In June 2021, 428 MW of solar capacity was installed, up 34 MW from 394 MW in the previous month. The cumulative solar capacity in Germany at the end of June 2021 stood at 56.73 GW.

Last month, Bundesnetzagentur announced the results of the 250 MW solar innovation auction. In all, 16 solar plus storage projects with a combined capacity of 156 MW were declared winners in the auction. The lowest bid quoted by the winning bidders for the solar plus storage combination was €0.0399 (~$0.0466)/kWh, and the highest bid was €0.0548 (~$0.0641)/kWh. The weighted average tariff of the awarded projects was €0.0455 (~$0.0532)/kWh.

Mercom earlier reported that Bundesnetzagentur selected 95 ground-mounted solar projects with 513.25 MW capacity, with an average quoted price of €0.050 (~$0.059)/kWh. The lowest bid quote for ground-mounted solar tender was €0.046 (~$0.055)/kWh, and the highest was €0.059 (~$0.070)/kWh. The agency also selected 114 rooftop solar projects with 152 MW capacity, with an average quoted price of €0.0688 (~$0.081)/kWh. The lowest bid quoted for rooftop solar tender was €0.0535 (~$0.063)/kWh, and the highest was €0.0789 (~$0.093)/kWh.

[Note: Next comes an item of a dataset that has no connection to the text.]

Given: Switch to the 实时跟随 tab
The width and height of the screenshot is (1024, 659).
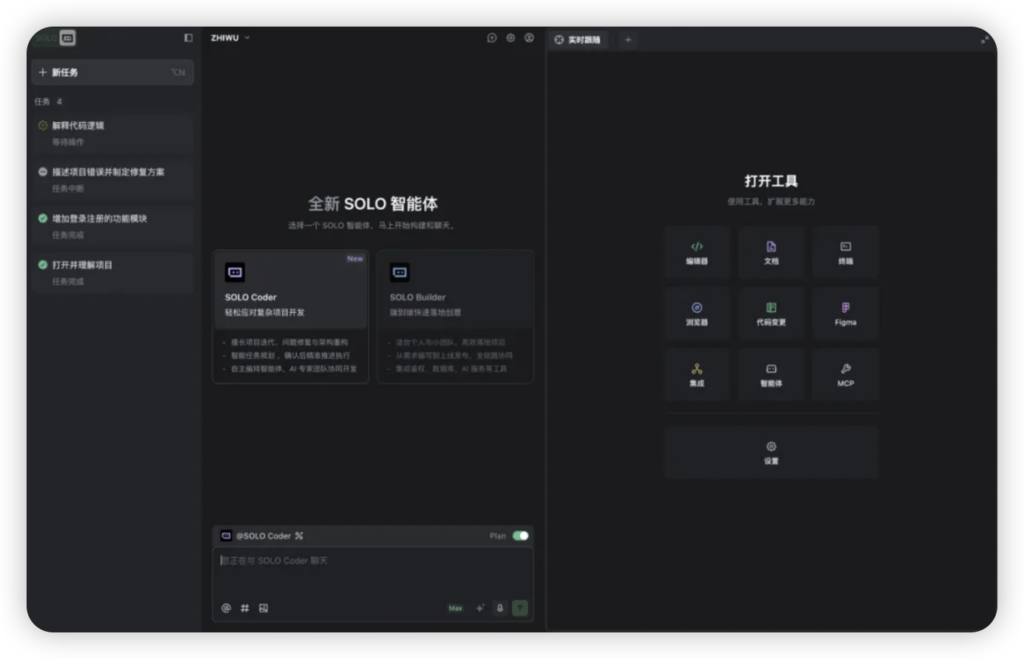Looking at the screenshot, I should (x=578, y=40).
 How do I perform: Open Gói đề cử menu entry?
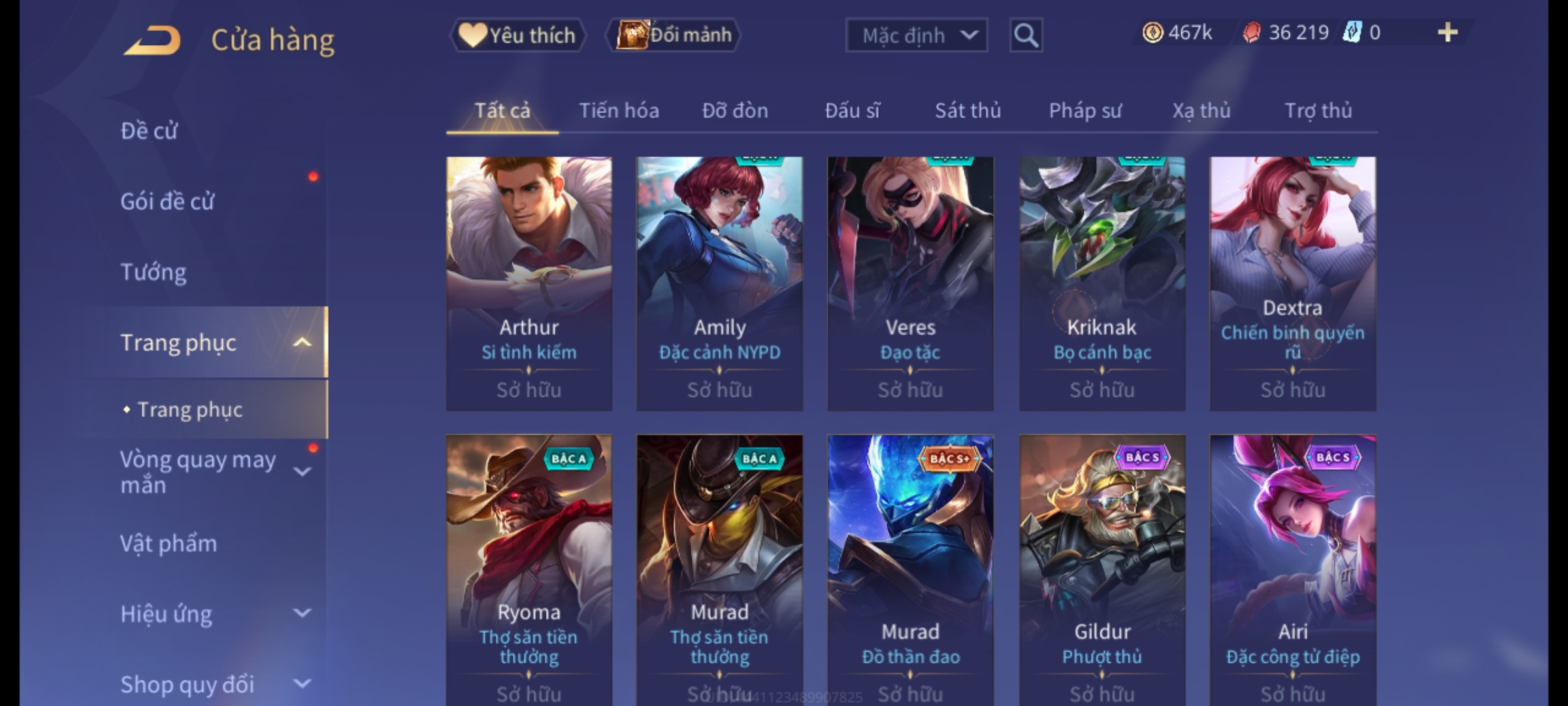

Recently, Siemens Smart Infrastructure and Zukunftsenergie Nordostbayern GmbH signed a letter of intent to construct a 100 MW battery storage facility in Wunsiedel, Germany.  The 5,000 square meter energy storage facility will have a storage capacity of 200 MWh, intended to use surplus energy to cover peaks in the power grid.